▸ What this task involves
Nothing outside the stretch is wanted. Repeat exactly the lines of the listing below from the one that contains "Collapse the Närvaro section chevron" through the one that contains "Image resolution: width=1555", both ends included.

▸ Data for this task
++++++++++

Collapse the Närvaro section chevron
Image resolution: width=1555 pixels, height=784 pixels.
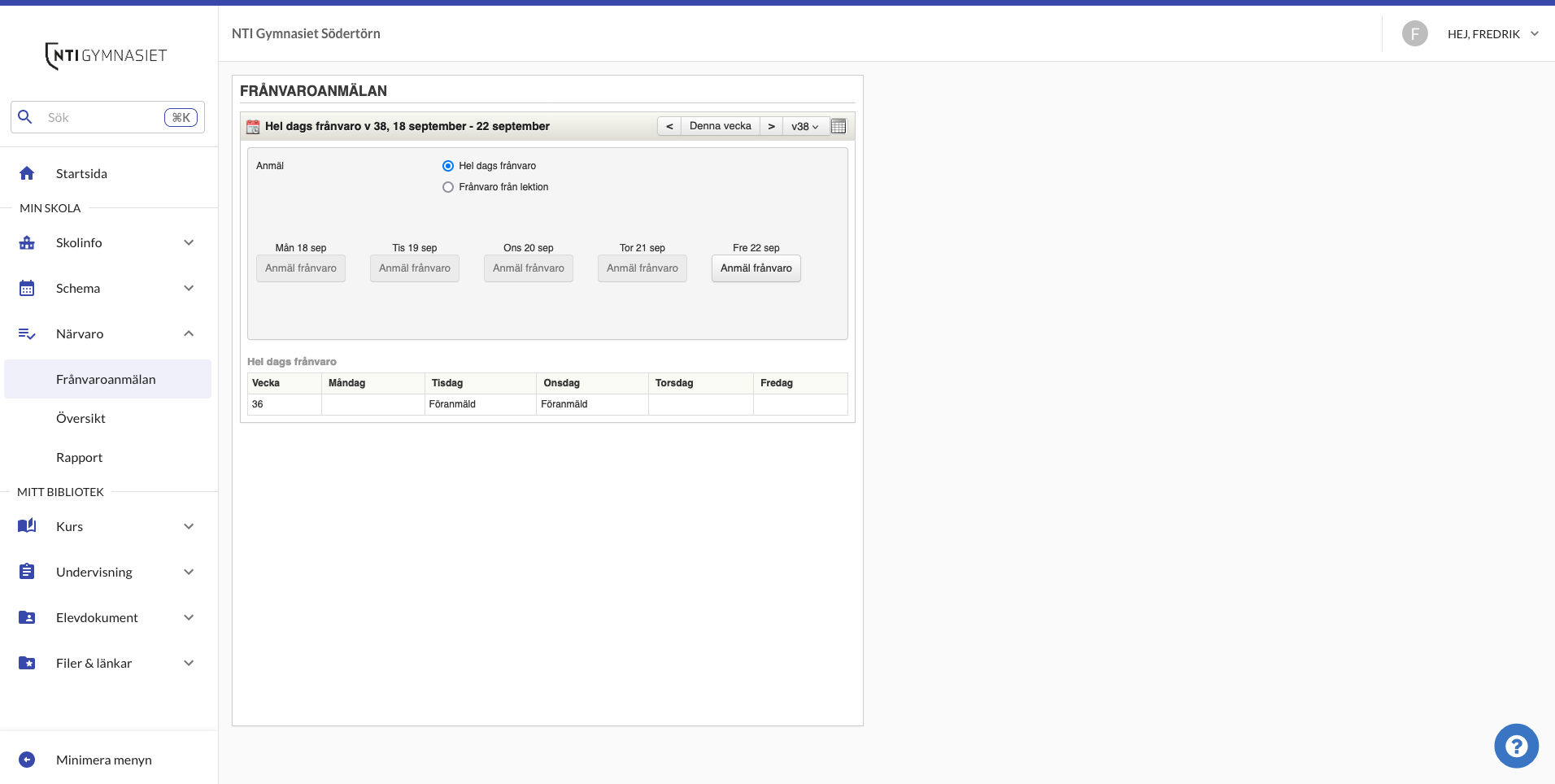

++++++++++

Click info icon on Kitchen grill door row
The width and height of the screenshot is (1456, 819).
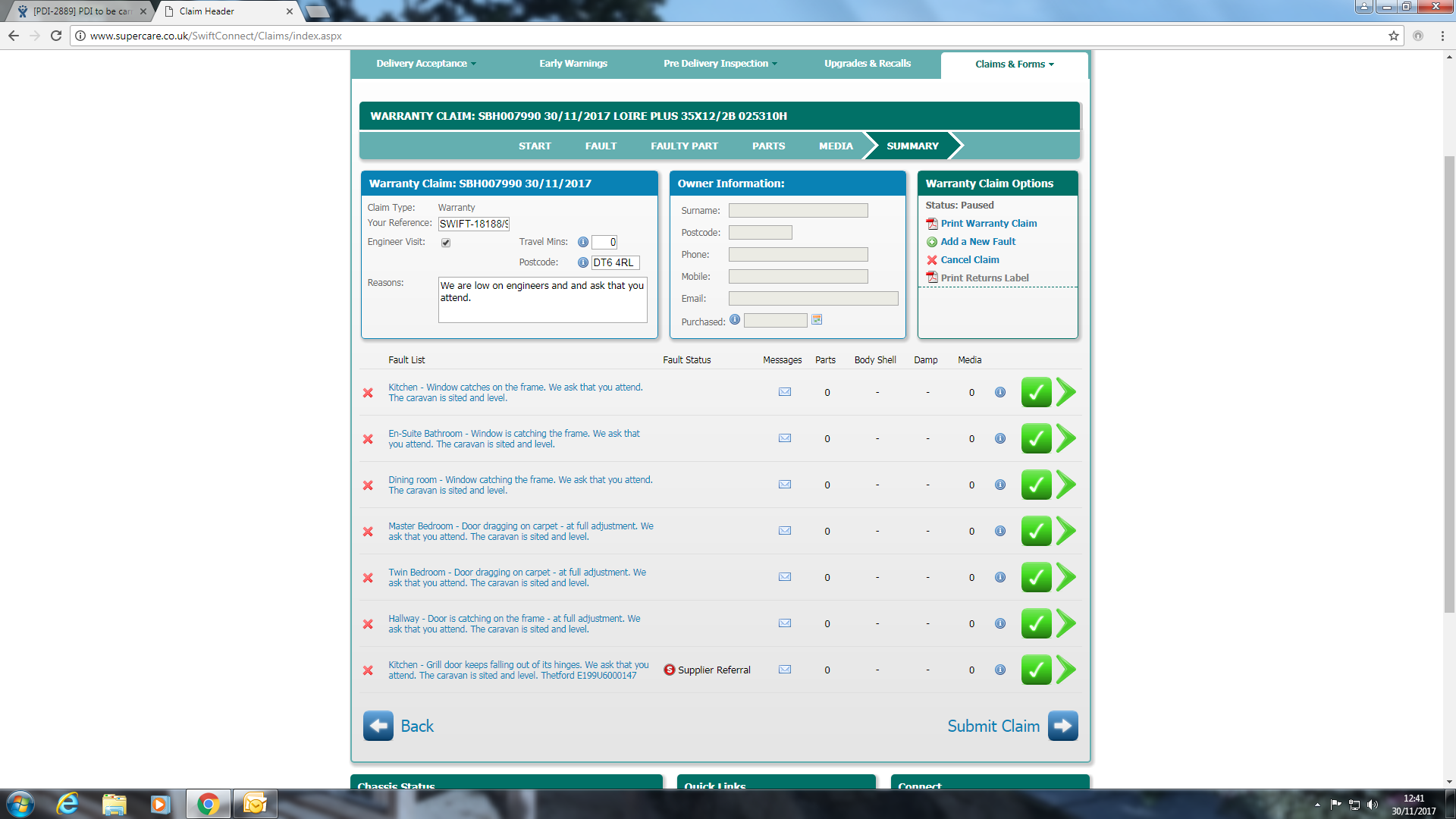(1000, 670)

++++++++++

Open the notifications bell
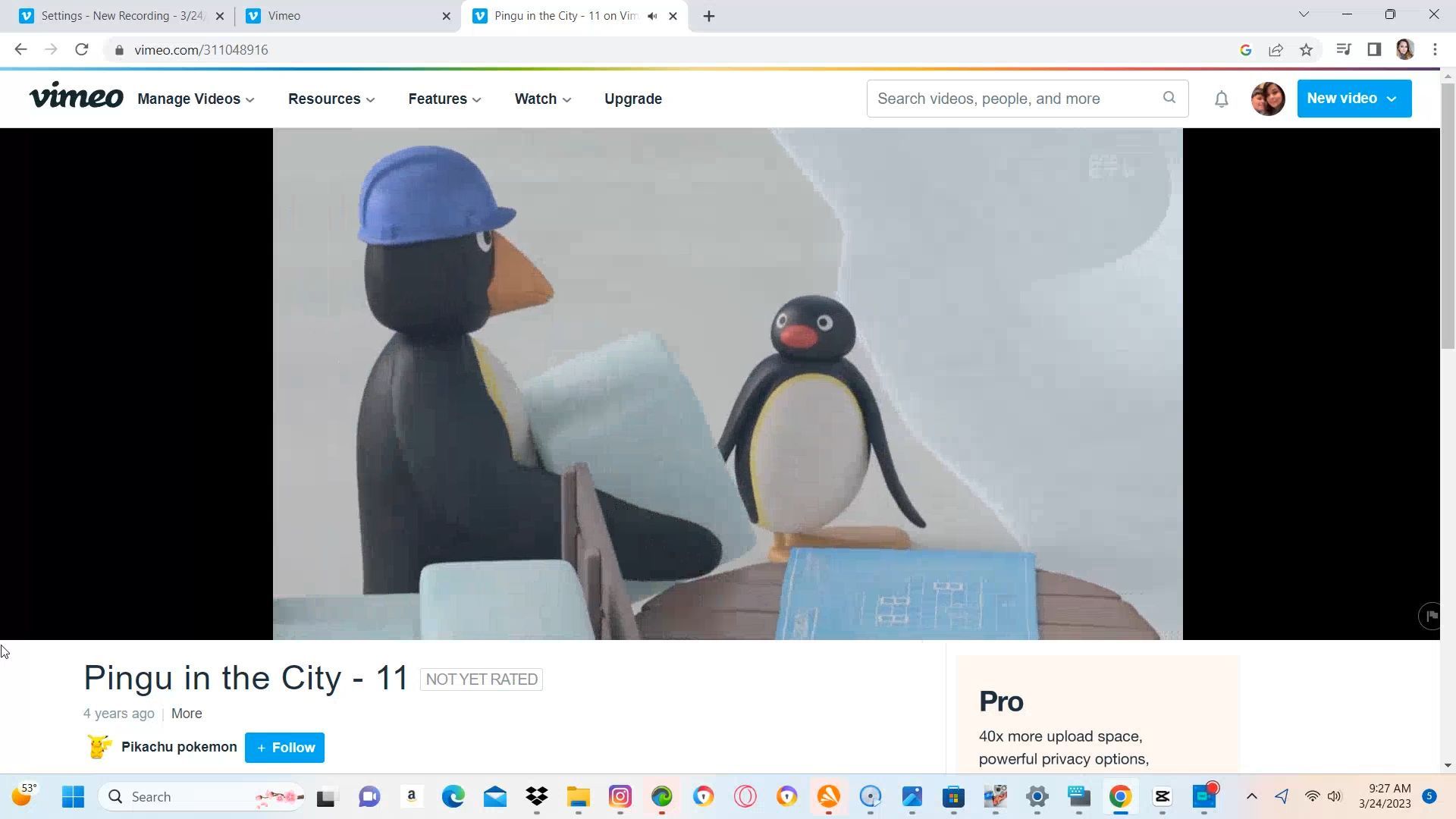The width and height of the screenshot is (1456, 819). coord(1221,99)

++++++++++

▸ Solution to the problem
Collapse the Närvaro section chevron
Image resolution: width=1555 pixels, height=784 pixels.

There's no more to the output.